◆ Passage to read
-- Begin --

Security Council Debate on Women, Peace, and Security – Report of the Secretary-General on Sexual Violence in Conflict
(New York, April 17, 2013)
Statement by H.E. Ambassador Néstor Osorio Permanent Representative of Colombia to the United Nations
First of all, I would like to congratulate Rwanda on your presidency of the Security Council during this month of April. I would like to thank the Secretary-General Special Representative, Mme. Zainab Hawa Bangura for the report and also to the Minister of Foreign Affairs of Rwanda, Mme. Louise Mushikiwabo, for their statements, and we would like to express Rwanda solidarity in the month that marks the teenth anniversary of the genocide in Rwanda.
I would like also want to state Colombia's special recognition to Mrs. Bangura work and progress on the implementation of the provisions in the Security Council resolution 1960.
Colombia reiterates the importance of the work conducted by the Security Council which accompanies various agreements, such as the International Covenant on Civil and Political Rights, the Convention for the Elimination of All Forms of Discrimination Against Women, amongst others.
Nonetheless, Colombia regrets that these situations continue to occur in different parts of the world.
Now, regarding the content of the Secretary-General Report on Sexual Violence in Armed Conflicts, I would like to highlight how, according to resolution 1960, the collected information on sexual violence should be timely, accurate, reliable, and objective. Colombia considers that in order to take the appropriate preventive and corrective measures by our authorities, it is essential that the information contained in the report has to be more accurate. Therefore, it is strange for us that some of the cases presented about the situation in Colombia do not have enough supporting information related to the incidents mentioned in the report.

-- End --

◆ Brief 1
According to Colombia's Security Council statement, what qualities does resolution 1960 require of the information collected on sexual violence?
◆ Brief 2
Carry on Colombia's Security Council statement from its final sentence, in the same voice.

◆ Given material
-- Begin --

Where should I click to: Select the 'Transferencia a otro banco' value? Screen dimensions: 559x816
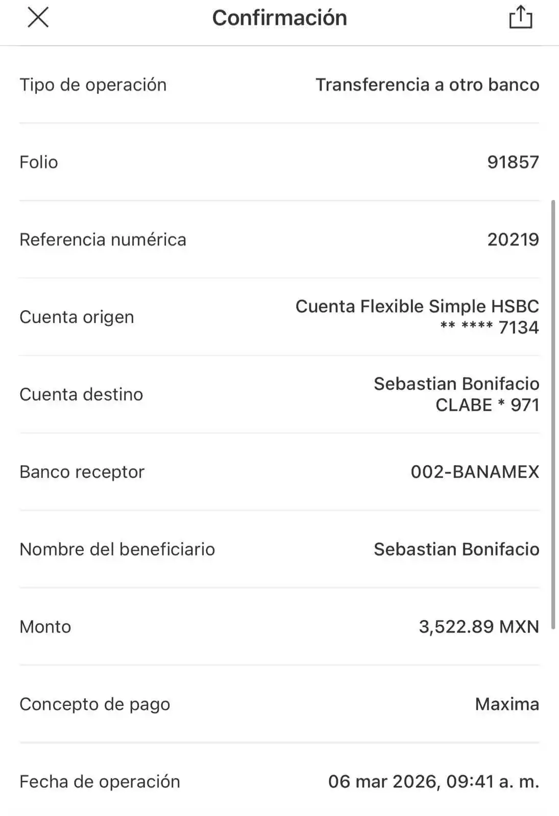427,85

-- End --

◆ Output 1
It should be timely, accurate, reliable, and objective.

◆ Output 2
We emphasize that for Colombia is important to fight all forms of sexual violence against women, children and adolescents and it is a source of concern, therefore, that the report states generically about increasing pressure on those responsible for acts of sexual violence in conflicts, including individuals, the parties, and the states alluded to in different reports.
Colombia would like to explain its position clearly here. Colombia understands that my making this plea the report of the Secretary-General is referring to the situations listed in the Annex to the report. That is, those situations that are under consideration by the Security Council and the sanctions committees established in connection with such situations, according to the provisions of operative paragraph 3 of resolution 1960.
Consequently, the Special Representative of the Secretary-General would act in accordance with the mandates and establishing clear distinctions with situations mentioned in the body of the report, but that are not part of the Security Council's agenda.
My delegation reiterates its position regarding the possible establishment of talks with state and non-state parties to obtain commitments. Such talks should always respect local law and domestic policies.
For this reason, we must insist that Colombia's policy regarding any dialogue between the United Nations and illegal armed groups operating in the country can only be done with prior and explicit consent from the Colombian government.
The Colombian Government attaches great importance to the prevention, investigation, and prosecution of sexual violence in armed conflicts and therefore is willing to address this complex problem.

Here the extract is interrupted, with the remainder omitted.